(Collected data entries)
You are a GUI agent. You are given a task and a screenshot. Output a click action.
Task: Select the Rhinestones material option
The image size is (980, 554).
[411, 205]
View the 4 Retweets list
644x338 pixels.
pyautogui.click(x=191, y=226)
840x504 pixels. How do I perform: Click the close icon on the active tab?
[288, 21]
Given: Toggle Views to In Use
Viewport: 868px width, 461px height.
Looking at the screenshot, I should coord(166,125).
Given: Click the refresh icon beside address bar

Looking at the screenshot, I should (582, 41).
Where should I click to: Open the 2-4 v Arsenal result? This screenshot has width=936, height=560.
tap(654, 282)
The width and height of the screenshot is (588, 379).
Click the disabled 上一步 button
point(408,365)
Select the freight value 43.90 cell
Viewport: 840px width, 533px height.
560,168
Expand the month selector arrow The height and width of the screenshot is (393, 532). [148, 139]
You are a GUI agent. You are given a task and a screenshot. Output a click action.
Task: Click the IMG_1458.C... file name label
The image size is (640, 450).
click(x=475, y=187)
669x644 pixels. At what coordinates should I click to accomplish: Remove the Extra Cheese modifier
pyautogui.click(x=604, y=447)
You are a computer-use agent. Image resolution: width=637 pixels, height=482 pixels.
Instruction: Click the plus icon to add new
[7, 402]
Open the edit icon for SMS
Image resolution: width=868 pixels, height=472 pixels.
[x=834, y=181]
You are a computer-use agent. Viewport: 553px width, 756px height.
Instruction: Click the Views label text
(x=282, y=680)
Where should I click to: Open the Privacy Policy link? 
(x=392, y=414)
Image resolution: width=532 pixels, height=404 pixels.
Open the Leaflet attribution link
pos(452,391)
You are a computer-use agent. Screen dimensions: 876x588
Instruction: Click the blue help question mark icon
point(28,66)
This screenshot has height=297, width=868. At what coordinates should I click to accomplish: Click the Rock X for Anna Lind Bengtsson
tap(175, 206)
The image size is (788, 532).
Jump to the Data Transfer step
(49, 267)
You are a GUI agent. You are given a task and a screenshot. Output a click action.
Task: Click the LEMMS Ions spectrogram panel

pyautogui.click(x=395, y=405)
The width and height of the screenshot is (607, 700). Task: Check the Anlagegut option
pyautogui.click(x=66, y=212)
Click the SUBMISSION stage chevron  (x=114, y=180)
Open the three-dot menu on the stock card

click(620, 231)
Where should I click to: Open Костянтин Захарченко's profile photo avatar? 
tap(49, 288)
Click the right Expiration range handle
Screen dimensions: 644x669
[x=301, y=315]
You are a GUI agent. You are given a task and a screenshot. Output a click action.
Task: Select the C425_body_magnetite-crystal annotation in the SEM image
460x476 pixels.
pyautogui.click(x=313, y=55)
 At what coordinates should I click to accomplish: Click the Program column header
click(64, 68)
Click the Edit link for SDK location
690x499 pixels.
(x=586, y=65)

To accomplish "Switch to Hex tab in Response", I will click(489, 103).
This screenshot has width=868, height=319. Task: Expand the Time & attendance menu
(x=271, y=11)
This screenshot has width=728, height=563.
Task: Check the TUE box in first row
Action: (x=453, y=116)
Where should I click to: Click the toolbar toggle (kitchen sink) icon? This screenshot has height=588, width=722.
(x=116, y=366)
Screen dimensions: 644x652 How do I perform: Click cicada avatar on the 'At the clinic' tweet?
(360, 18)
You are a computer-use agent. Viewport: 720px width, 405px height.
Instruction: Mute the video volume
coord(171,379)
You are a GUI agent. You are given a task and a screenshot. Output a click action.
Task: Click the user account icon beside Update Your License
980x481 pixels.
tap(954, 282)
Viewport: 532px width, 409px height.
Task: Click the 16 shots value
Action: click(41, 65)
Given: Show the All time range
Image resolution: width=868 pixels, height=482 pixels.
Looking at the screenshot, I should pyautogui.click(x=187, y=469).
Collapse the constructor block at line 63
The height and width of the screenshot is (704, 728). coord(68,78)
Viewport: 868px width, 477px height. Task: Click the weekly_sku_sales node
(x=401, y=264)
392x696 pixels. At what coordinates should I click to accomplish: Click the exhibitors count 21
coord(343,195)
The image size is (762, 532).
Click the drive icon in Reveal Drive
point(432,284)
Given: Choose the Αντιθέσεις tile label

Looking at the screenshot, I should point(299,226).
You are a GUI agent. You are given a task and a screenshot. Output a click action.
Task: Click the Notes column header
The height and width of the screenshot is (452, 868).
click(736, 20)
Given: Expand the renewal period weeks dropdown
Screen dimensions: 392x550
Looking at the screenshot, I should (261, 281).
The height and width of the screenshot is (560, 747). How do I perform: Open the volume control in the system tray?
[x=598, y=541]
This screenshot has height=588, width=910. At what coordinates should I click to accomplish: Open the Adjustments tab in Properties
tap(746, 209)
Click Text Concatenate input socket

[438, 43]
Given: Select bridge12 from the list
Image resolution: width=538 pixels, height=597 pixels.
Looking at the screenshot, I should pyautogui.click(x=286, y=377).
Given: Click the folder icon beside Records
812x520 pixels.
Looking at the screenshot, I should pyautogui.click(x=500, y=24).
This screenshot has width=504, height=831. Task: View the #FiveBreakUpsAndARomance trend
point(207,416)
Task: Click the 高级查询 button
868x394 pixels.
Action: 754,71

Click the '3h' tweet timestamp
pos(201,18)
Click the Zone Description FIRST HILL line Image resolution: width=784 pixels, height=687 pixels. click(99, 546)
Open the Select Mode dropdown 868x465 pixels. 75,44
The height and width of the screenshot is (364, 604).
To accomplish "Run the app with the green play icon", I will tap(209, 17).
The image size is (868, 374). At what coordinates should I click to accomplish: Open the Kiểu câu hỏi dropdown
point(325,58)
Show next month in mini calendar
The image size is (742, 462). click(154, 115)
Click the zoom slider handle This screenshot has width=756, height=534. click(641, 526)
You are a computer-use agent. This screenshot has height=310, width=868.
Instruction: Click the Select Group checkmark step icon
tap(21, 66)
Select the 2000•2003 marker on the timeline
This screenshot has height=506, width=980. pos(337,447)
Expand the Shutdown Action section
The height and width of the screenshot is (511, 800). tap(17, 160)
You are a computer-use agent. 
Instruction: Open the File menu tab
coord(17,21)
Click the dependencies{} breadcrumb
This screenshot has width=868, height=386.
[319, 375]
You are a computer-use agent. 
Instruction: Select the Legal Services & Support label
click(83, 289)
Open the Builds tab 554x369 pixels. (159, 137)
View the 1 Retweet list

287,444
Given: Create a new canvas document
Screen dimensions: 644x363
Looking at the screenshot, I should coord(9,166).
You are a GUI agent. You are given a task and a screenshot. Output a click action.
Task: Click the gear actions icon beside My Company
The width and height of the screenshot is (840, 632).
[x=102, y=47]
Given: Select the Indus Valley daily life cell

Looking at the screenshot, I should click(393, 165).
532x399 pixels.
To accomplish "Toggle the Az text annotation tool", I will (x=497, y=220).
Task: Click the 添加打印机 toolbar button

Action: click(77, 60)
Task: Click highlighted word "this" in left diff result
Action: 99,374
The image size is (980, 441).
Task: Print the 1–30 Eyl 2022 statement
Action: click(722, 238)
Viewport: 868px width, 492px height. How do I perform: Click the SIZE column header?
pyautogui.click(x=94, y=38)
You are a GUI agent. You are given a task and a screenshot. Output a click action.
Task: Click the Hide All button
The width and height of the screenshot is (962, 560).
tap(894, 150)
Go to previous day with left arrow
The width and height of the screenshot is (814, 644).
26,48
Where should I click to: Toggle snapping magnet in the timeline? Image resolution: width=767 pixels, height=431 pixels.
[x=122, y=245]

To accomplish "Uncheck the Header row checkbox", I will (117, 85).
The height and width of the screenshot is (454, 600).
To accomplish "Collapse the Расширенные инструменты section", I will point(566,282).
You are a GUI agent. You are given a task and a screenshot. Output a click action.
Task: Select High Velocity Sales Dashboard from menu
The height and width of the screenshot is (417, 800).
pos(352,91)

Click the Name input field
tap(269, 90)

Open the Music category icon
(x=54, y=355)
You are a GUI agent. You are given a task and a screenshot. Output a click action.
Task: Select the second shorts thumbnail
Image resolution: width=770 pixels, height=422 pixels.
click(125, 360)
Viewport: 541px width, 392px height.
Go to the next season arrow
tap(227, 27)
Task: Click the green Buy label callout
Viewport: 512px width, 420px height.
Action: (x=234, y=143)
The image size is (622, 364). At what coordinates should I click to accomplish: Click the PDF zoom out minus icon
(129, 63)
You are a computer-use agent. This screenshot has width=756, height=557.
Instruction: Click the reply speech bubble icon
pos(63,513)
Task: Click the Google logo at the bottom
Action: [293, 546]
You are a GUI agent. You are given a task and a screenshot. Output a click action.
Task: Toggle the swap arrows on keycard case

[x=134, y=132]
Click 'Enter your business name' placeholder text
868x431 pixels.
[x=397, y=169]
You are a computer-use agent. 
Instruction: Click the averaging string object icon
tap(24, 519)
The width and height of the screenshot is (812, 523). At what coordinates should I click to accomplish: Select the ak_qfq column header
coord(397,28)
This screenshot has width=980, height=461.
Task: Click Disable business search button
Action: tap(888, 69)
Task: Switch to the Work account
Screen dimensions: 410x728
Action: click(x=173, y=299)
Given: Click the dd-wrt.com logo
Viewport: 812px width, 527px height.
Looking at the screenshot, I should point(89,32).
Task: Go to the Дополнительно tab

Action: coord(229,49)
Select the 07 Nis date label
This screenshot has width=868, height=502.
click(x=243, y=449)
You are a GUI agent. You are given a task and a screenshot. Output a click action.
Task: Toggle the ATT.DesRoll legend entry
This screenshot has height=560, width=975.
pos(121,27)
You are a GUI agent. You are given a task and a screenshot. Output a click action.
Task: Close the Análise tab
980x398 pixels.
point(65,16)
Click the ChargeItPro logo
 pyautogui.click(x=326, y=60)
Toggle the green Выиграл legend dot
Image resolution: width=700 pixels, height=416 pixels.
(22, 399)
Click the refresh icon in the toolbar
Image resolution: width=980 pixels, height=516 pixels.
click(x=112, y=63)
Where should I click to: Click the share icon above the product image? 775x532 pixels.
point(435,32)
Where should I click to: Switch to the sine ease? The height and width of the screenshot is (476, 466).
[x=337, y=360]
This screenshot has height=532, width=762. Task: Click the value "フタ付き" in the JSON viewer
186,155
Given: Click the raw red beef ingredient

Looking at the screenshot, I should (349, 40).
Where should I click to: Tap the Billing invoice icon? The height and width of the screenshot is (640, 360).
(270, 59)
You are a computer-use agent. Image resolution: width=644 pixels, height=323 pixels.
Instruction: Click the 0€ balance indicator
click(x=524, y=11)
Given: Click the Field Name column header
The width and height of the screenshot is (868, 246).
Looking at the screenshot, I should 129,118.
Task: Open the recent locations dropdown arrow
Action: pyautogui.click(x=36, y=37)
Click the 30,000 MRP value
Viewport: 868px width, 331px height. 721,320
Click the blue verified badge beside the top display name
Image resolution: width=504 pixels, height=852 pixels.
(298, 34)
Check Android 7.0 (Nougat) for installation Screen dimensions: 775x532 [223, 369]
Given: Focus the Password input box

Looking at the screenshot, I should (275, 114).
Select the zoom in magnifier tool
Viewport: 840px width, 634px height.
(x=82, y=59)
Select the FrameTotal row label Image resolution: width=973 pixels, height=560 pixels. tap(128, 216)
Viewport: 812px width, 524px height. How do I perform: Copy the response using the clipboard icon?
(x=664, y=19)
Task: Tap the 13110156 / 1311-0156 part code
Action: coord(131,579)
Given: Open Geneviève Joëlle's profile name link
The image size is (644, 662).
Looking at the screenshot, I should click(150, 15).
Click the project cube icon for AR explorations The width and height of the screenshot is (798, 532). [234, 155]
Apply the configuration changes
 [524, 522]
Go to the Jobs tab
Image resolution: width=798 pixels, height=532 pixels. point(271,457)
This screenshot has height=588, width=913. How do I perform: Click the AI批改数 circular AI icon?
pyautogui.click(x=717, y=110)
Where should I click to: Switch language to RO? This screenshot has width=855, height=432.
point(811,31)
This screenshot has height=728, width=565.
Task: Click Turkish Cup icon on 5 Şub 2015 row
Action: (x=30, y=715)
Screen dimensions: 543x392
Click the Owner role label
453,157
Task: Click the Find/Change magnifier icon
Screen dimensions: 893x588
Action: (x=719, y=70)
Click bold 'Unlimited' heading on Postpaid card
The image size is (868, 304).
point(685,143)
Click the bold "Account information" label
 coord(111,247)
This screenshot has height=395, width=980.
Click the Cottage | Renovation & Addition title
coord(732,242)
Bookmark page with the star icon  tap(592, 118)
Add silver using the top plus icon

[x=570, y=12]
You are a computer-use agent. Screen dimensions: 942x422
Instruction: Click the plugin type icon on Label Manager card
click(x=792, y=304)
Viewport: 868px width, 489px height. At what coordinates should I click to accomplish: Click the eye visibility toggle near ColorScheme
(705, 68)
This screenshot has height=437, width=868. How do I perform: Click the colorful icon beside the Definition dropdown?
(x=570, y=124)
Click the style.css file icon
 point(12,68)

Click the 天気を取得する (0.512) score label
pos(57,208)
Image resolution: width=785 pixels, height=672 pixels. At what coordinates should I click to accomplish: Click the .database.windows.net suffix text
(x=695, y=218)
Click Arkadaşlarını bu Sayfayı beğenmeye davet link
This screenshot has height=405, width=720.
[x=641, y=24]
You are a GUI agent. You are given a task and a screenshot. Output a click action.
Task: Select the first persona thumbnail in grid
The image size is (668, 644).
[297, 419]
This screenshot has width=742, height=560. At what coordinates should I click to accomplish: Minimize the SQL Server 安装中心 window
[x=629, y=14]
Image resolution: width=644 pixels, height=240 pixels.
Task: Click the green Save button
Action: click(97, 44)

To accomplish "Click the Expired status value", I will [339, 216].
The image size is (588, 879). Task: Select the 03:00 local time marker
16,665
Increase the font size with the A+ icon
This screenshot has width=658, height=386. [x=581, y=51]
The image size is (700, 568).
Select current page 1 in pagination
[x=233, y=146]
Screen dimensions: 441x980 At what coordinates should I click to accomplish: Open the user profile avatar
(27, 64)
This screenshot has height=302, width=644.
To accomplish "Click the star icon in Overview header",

§ **Assigned task**
Search the entries for the word "annotation" and copy every line that has it.

§ **Output of the task**
Task: Select the C425_body_magnetite-crystal annotation in the SEM image
To accomplish "Toggle the Az text annotation tool", I will (x=497, y=220).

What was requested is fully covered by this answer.